Our pal Timmy sez:
I just watched The Indestructible Man. In host segment 2, Joel ask the bots: what you do if you were indestructible? I would be used as a punching bag by Floyd Mayweather, be shot out of a cannon into a brick wall and would tap dance across a mine field (dress up of course).
So what would you all do?
I think I’d go to the woods and taunt a bear. It’d be fun!
You?
I’d see to it that Lembach stayed once & for all. That bloody Darby!
I would watch all of the movies and shorts shown on Mystery Science Theater 3000 … without JOIKE and the Bots. If I could do that, I would truly be indestructible.

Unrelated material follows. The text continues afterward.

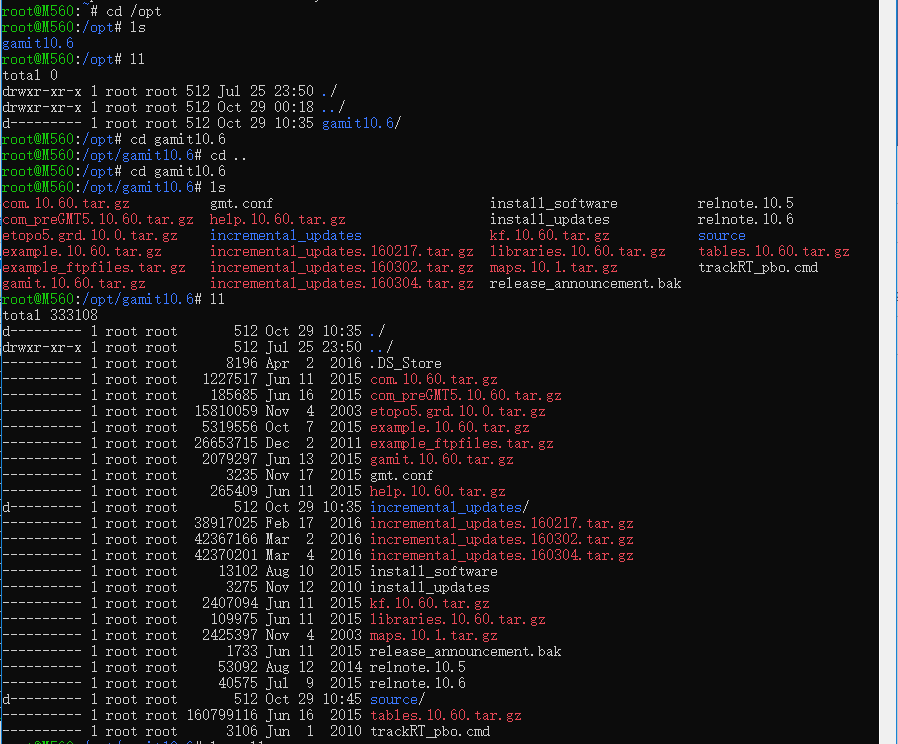
Task: Click relnote.10.5 in the column listing
Action: pos(745,204)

I’d have Cheney shoot me in the face like he did that other guy.
Yeah, but bear in mind that the C.I.A. have an immense “black budget,” and all the time in the world to plot/plan as they’re 100% unaccountable and well beyond ANY legal/constitutional oversight re strategic perpetuation of a PHONY WAR.
I’d go rock climbing. “hey, I can see my house from here”
I would castigate Mike Nelson for his sorry excuse for a mustache, then, after he shaves it off, blithely suggest he grow one.
Ohhh it must have been while you were kissing me!
*your*
My target was very specific, suggesting reasons. (Thousands of reasons, really.) Sorry if this hurts your butt.
I’d go to a ballgame during their promotional “Free Schnapps & Tire Iron” double-hitter.
Afterwards I’d savor an Unhappy Meal, followed by some Hard Pills To Swallow, while relaxing in an Agony Booth.
Cover myself in live measles viruses and march into the homes of every ant-vaccine parent. That’ll show ’em.